Mr Burke has not adequately explained the circumstances surrounding his particular version of these events. He refused, point blank, to provide even general details of his fund-raising activities in 1989 and of his political expenditure in that and other general election campaigns. He stated that this was the largest single donation he had ever received. But he could not explain why he had received it; why it had been paid in hard cash by an individual he had never met before and why he had not contacted the company subsequently to confirm receipt of the money. Are we all to suspend completely our critical faculties? He argued that there was nothing untoward in what had happened; that no rules existed at that time concerning political donations and that no political favours had either been sought, or provided, on foot of the money. It was truly a wondrous time, when absolute strangers arrived at one's home, carrying bags of unsolicited banknotes.
If the Minister for Foreign Affairs had enjoyed an unblemished and controversy-free political career, his carefully prepared and extremely limited explanations might win him a conditional pardon. But he was the subject of a Garda investigation over financial payments and planning matters in 1974. Because of that, these latest allegations deserve more than a cursory examination by his Dail colleagues, if public concern concerning dubious political behaviour is to be allayed.

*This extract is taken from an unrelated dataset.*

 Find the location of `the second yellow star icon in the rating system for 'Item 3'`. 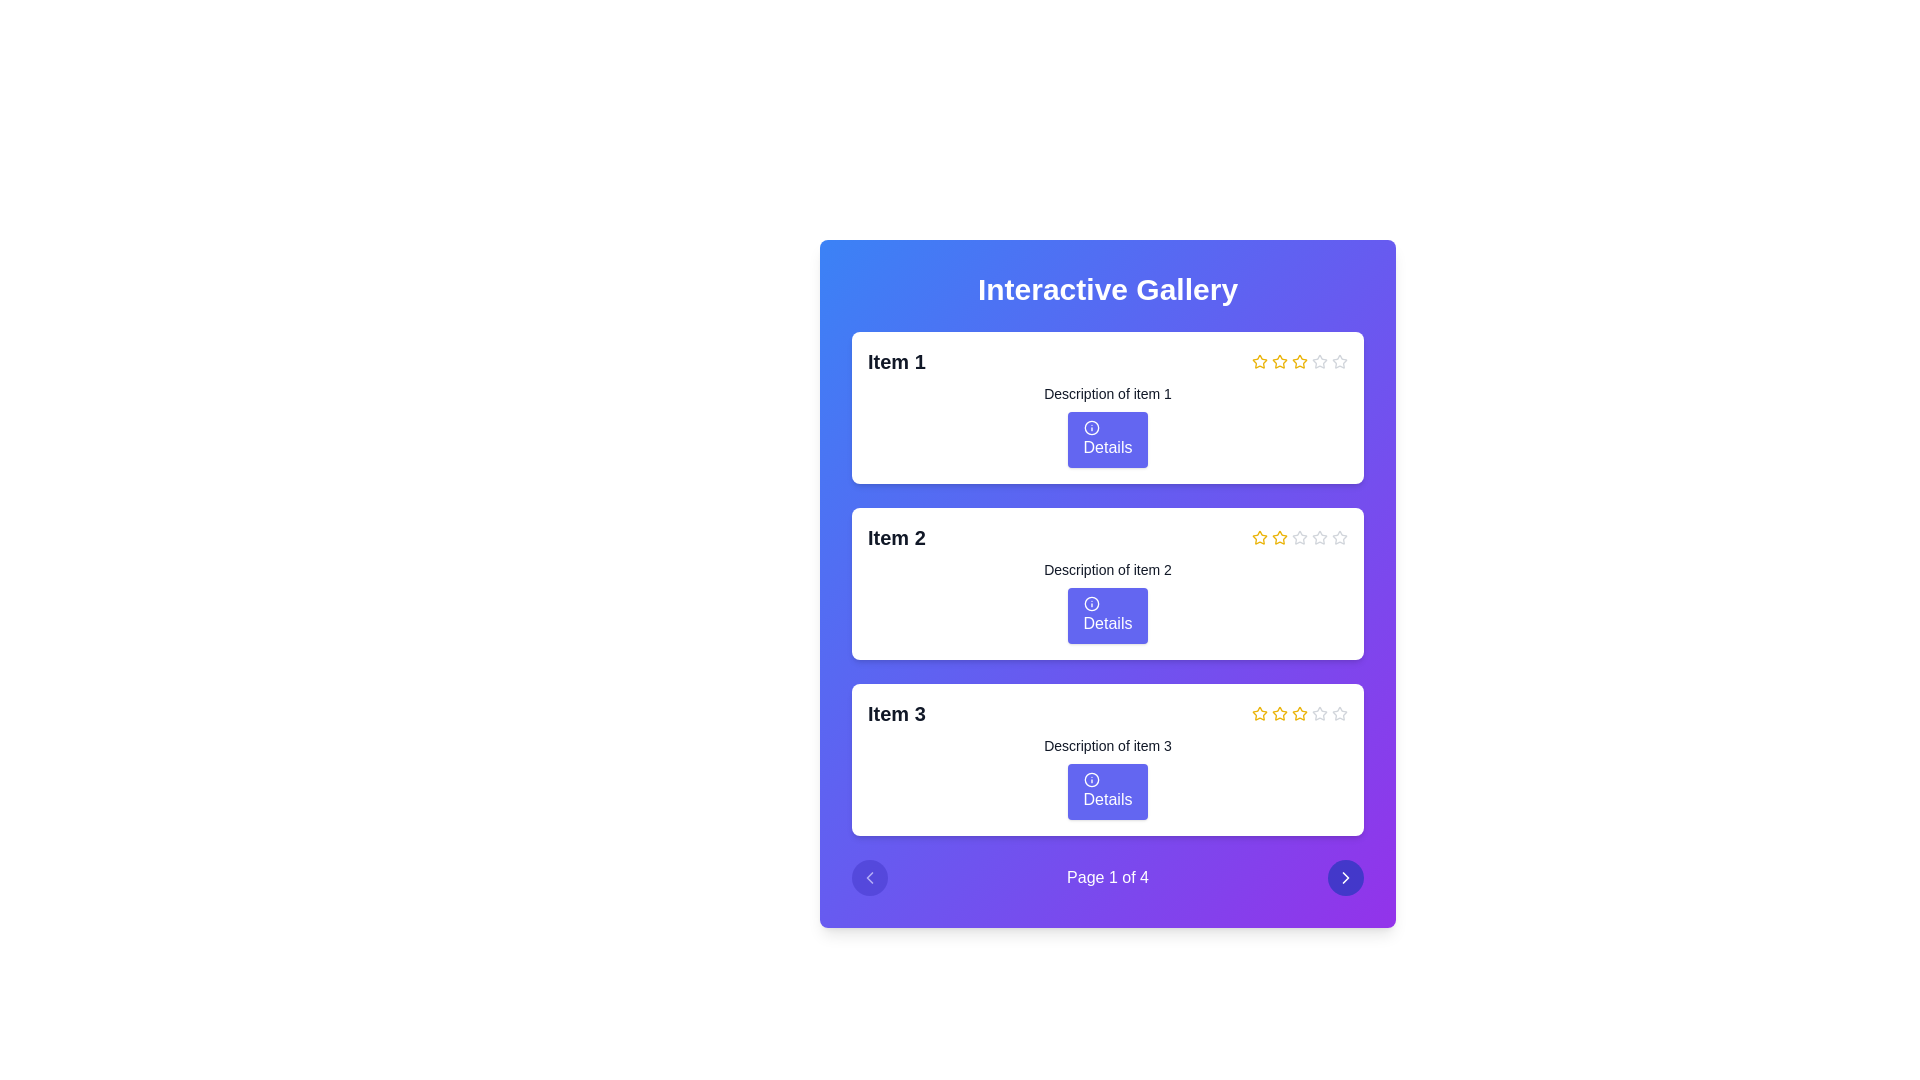

the second yellow star icon in the rating system for 'Item 3' is located at coordinates (1280, 712).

The Taoiseach, Mr Ahern, put a bold face on it in the Dail when he agreed with the McCracken Tribunal that a public representative should not be "under a personal financial obligation to anyone" while, at the same time, arguing the case for "legitimate political contributions". Mr Ahern found the report "extremely disturbing" in relation to Charles Haughey and Michael Lowry and he spoke of the need to clear up the past through the work of the new tribunal. But, while calling for the application of "the highest standards in our public life", and the "vigorous pursuit" of large-scale tax evasion, Mr Ahern defended the exclusion of the ownership of the Ansbacher accounts from detailed investigation.
Even before Mr Burke made his highly selective statement, the public was treated to the spectacle of a disgraced former Fine Gael minister, Michael Lowry, apologising to the Dail for misleading TDs last year in a prepared statement designed to clarify his particular financial problems. It was not a happy coincidence. The unwillingness of the Fianna Fail and Progressive Democrats Government to allow a preliminary investigation into Mr Burke's affairs by the new tribunal, as suggested by Democratic Left and the Green Party, is little short of sinister. The fact that neither Fine Gael nor the Labour Party has found it necessary to ask for such a limited inquiry, in order to reassure the public, is incomprehensible.